Here is one city's business case for the move to Star Office / OpenOffice for desktop computers. The city is Bristol (in the UK). And its business case includes a cost-benefit analysis of the switch to ODF.

So, the City of Bristol becomes #3 in the list of governments officially adopting ODF. Yesterday I blogged about #2, the National Archives of Australia (See below).

5 comments:

Sam said...

It's a side point, Jeff, but I believe Bristol is #1, actually.

It's not clear whether The Commonwealth Exec will be #2 or #12 because as Peter Quinn has been telling on his world tour, many state IT offices are quietly pursuing ODF. Granted, the floodgates are holding until Accessibility is removed as a distracting Red Herring, but they will eventually loose.

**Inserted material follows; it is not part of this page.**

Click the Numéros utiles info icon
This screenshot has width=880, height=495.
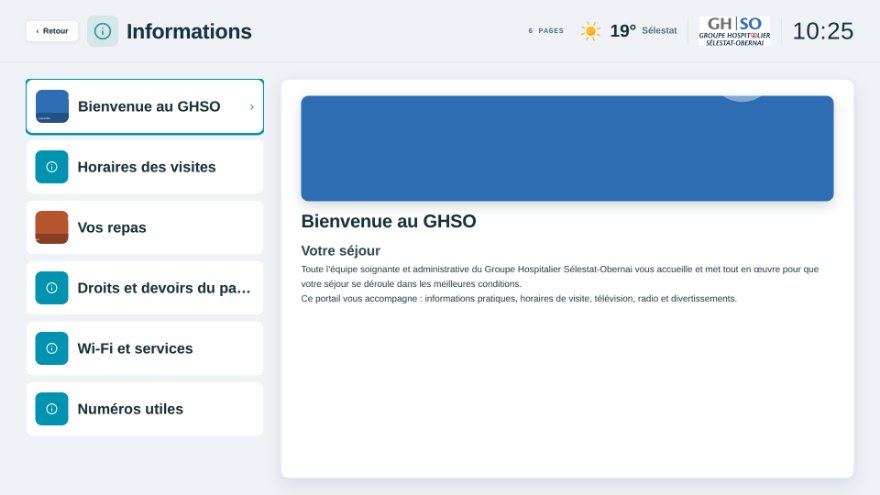(52, 409)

At best The Commonwealth Exec might be no better than #3 because The Commonwealth's own Judiciary has already converted half their desktops to ODF (the Exec is still in a pilot program). They, and how many other organizations, are going about this quietly so as not to stir up trouble?

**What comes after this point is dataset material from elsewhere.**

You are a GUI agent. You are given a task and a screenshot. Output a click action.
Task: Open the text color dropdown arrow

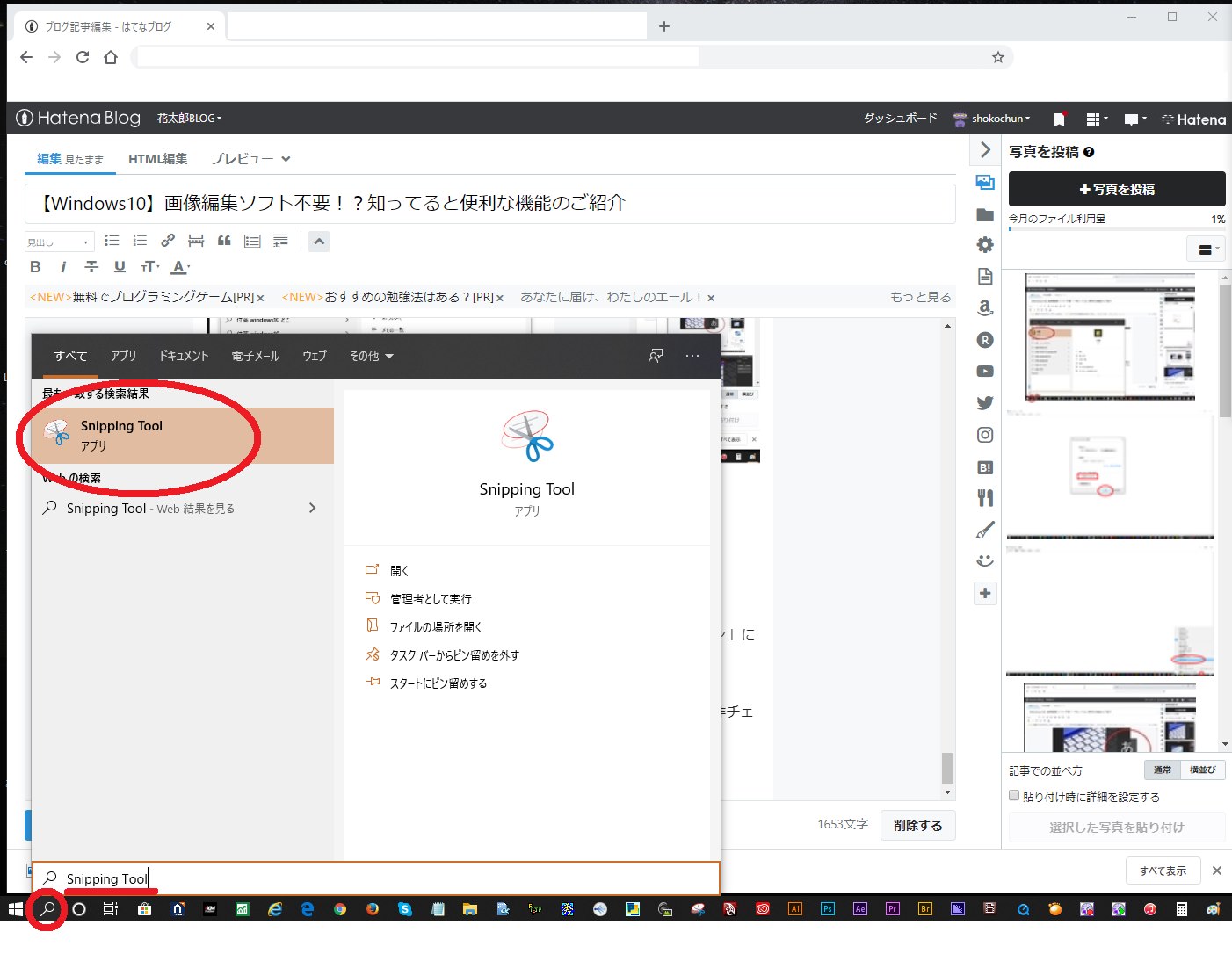click(x=189, y=266)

But The Commonwealth Exec will always be #1 in our hearts ;-)

Jeff said...

Correction noted. Maybe in terms of publicly announced adoption of ODF the list properly looks like . . .

1. City of Bristol
2. Massachusetts
3. National Archives of Australia

Jeff said...

There is specific attention in Bristol's business case about ODF, and its benefits. I can only assume that the switch to ODF is part of its migration to Star Office.

Anyone know if that is in fact correct?

Anonymous said...

Hi folks, I can clear this up. When Bristol made the decision to standardise on StarOffice in 2004 ODF wasn't a finalised format. StarOffice 8 was in development, and would have been Bristol's choice, but slipped a couple of times, so the deployment in 2005 was of SO7, using the original SO/OOo XML format.

A upgrade to StarOffice 8, with native ODF support, will be rolled out sometime in the future, and from then on the benefits of ODF will be available. That's why it's in the business case guidance (and also because that document is for other Councils to use, and we assume they will implement OOo 2 or SO8 immediately).

Jeff said...

Gavin,
Thanks for the clarification. It sounds like it's safe to assume that Bristol will be moving to ODF soon enough.

Question: do you know of other Councils considering OOo2 and ODF?